Although some excellent resources are available, such as the recommendations from the association of perioperative registered nurses (AORN) on the safe use of electrosurgery, these do not address the full range of devices and have no assessment component [13, 14]. Limited information is available to general surgeons through their standard textbooks. Indeed, most training, including that during residency, comes from industry-sponsored talks or even from energy device sales representatives when new systems are purchased.

The SAGES FUSE program aims to address training and assessment gaps in areas where the lack of a standardized curriculum for energy devices may contribute to risk of injury. FUSE will be the third program in SAGES’ “Fundamentals” series, all of which include a curriculum and validated assessment component. The other two are Fundamentals of Laparoscopic Surgery (FLS), a requirement for general surgery residents to take the qualifying exam for the American Board of Surgery, and Fundamentals of Endoscopic Surgery (FES), which is about to be released.

This report indicates that, in general, the SAGES leadership lacks content expertise in the use of energy devices.
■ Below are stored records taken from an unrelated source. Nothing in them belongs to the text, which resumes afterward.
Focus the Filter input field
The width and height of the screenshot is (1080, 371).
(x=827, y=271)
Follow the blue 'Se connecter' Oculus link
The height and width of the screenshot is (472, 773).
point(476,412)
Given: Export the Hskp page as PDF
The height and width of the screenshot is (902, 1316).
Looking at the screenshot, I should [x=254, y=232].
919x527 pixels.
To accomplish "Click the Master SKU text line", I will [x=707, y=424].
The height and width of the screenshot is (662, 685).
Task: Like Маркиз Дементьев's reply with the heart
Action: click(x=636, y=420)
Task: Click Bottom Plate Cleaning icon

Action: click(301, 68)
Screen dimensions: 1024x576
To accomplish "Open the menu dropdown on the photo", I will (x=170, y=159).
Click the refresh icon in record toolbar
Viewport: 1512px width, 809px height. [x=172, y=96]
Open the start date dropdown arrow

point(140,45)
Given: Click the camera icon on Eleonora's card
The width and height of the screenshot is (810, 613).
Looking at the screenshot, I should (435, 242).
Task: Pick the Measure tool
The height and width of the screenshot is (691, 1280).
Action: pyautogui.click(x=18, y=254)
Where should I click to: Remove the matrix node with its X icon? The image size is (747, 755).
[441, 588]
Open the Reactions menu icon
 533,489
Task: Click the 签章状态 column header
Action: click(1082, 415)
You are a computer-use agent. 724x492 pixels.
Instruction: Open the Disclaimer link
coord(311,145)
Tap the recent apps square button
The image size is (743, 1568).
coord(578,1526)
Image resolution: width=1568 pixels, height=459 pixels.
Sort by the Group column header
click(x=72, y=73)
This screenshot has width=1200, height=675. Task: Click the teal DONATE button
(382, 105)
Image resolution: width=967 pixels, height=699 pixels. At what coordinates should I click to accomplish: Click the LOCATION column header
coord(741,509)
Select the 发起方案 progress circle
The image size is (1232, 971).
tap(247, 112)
Thus, specific content experts (including engineers, scientists, surgeons, nurses, and anesthesiologists) have been tapped to provide this knowledge. FUSE will offer a multidisciplinary (surgeons, nurses, anesthesia providers, technicians), multispecialty approach to the safe use of surgical energy. It will fill the unmet curricular and competency assessment needs that exist in operating room environments in hospitals and outpatient surgical centers.

In summary, surgical leaders lack knowledge about energy devices despite their widespread use and the risk for complications. The FUSE program being developed by SAGES aims to rectify this situation via a comprehensive curriculum and certification process. This report shows that health-care professionals who attended a half-day course learned key facts that substantially improved performance on a subsequent post-test, suggesting that the FUSE program can achieve its objectives.